Major Competitive Exams play a crucial role in shaping the academic and professional futures of students in India. These exams not only assess knowledge but also test problem-solving skills and time management. Practicing MCQs and objective questions is essential for scoring better, as they help in familiarizing students with the exam format and identifying important questions that frequently appear in tests.

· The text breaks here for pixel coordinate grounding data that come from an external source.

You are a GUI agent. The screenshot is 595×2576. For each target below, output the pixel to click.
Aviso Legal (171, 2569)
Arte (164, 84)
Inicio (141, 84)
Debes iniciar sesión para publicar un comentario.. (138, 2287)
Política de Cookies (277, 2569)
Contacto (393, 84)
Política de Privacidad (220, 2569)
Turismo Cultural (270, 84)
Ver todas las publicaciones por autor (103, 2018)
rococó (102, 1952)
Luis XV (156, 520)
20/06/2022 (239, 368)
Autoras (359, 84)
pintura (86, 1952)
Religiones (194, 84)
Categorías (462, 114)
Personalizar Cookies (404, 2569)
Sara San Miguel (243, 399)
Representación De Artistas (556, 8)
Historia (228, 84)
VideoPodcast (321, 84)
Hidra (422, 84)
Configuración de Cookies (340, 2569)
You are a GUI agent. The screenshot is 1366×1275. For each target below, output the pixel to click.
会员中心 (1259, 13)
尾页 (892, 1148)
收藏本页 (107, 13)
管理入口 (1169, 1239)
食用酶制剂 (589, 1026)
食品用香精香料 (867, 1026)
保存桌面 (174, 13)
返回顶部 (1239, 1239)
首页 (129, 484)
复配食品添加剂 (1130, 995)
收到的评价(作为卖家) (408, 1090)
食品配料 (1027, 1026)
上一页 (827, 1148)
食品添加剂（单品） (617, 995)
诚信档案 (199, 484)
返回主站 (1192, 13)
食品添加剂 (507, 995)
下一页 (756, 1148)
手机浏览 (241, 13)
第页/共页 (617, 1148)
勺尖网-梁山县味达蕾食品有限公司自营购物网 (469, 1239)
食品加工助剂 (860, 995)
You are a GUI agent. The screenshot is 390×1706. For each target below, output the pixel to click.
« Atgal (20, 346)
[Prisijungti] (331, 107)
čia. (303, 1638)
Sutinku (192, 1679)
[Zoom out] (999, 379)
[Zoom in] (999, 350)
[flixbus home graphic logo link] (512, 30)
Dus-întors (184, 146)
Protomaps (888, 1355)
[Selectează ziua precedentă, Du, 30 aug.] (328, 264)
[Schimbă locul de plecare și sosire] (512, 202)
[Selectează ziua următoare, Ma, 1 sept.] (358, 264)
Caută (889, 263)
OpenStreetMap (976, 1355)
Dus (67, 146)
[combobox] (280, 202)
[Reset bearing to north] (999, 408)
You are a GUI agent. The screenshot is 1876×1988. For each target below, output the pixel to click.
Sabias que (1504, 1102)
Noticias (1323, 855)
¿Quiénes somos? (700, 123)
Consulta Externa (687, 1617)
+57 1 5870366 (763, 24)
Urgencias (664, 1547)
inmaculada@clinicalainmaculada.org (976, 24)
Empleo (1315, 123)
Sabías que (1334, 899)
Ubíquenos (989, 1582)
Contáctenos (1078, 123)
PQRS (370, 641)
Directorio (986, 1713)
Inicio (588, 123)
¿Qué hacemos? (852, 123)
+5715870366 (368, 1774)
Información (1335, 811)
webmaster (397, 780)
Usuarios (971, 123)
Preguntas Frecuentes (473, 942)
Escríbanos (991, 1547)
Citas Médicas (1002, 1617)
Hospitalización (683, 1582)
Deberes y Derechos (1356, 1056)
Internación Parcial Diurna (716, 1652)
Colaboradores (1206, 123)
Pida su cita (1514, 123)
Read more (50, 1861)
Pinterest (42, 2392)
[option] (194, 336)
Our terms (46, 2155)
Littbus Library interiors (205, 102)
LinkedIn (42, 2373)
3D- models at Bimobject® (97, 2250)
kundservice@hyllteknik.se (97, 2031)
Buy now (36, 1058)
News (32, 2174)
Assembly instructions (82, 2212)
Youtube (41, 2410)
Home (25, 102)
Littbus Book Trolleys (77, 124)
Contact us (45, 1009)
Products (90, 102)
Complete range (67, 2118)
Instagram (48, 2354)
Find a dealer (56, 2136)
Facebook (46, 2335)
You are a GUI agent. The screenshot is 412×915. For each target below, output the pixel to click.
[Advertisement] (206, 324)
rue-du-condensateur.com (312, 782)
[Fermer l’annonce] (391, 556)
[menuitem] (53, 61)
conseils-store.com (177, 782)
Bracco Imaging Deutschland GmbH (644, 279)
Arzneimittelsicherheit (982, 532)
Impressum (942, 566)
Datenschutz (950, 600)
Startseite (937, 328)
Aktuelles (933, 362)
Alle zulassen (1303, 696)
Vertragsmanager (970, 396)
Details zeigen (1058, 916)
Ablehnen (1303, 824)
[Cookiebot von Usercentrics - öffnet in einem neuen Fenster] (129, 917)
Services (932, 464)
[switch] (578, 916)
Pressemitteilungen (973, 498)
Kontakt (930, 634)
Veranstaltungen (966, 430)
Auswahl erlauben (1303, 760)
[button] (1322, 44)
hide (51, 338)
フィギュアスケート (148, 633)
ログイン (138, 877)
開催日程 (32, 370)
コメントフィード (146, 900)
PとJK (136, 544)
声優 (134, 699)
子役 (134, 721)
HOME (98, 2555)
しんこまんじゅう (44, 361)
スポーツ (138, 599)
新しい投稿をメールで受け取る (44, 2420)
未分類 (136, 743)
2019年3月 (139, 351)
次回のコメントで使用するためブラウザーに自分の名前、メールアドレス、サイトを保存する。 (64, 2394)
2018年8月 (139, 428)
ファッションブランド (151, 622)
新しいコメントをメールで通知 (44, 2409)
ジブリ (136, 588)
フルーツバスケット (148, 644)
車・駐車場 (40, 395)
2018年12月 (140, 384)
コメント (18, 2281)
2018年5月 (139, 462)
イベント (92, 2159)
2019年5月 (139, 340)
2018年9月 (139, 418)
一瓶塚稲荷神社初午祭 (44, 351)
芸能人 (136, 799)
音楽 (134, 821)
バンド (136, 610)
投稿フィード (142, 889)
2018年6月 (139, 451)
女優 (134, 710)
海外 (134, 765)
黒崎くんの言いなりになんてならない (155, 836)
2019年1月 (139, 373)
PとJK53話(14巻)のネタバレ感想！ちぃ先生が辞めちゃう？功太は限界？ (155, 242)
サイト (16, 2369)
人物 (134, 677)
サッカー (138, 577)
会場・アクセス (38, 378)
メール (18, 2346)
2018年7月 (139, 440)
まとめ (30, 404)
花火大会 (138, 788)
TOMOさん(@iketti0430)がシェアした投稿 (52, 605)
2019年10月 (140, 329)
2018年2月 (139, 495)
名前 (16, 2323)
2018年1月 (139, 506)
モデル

What You Will Practise Here

Key concepts and theories related to major subjects
Important formulas and their applications
Definitions of critical terms and terminologies
Diagrams and illustrations to enhance understanding
Practice questions that mirror actual exam patterns
Strategies for solving objective questions efficiently
Time management techniques for competitive exams

Exam Relevance

The topics covered under Major Competitive Exams are integral to various examinations such as CBSE, State Boards, NEET, and JEE. Students can expect to encounter a mix of conceptual and application-based questions that require a solid understanding of the subjects. Common question patterns include multiple-choice questions that test both knowledge and analytical skills, making it essential to be well-prepared with practice MCQs.

Common Mistakes Students Make

Rushing through questions without reading them carefully
Overlooking the negative marking scheme in MCQs
Confusing similar concepts or terms
Neglecting to review previous years’ question papers
Failing to manage time effectively during the exam

FAQs

Question: How can I improve my performance in Major Competitive Exams?
Answer: Regular practice of MCQs and understanding key concepts will significantly enhance your performance.

Question: What types of questions should I focus on for these exams?
Answer: Concentrate on important Major Competitive Exams questions that frequently appear in past papers and mock tests.

Question: Are there specific strategies for tackling objective questions?
Answer: Yes, practicing under timed conditions and reviewing mistakes can help develop effective strategies.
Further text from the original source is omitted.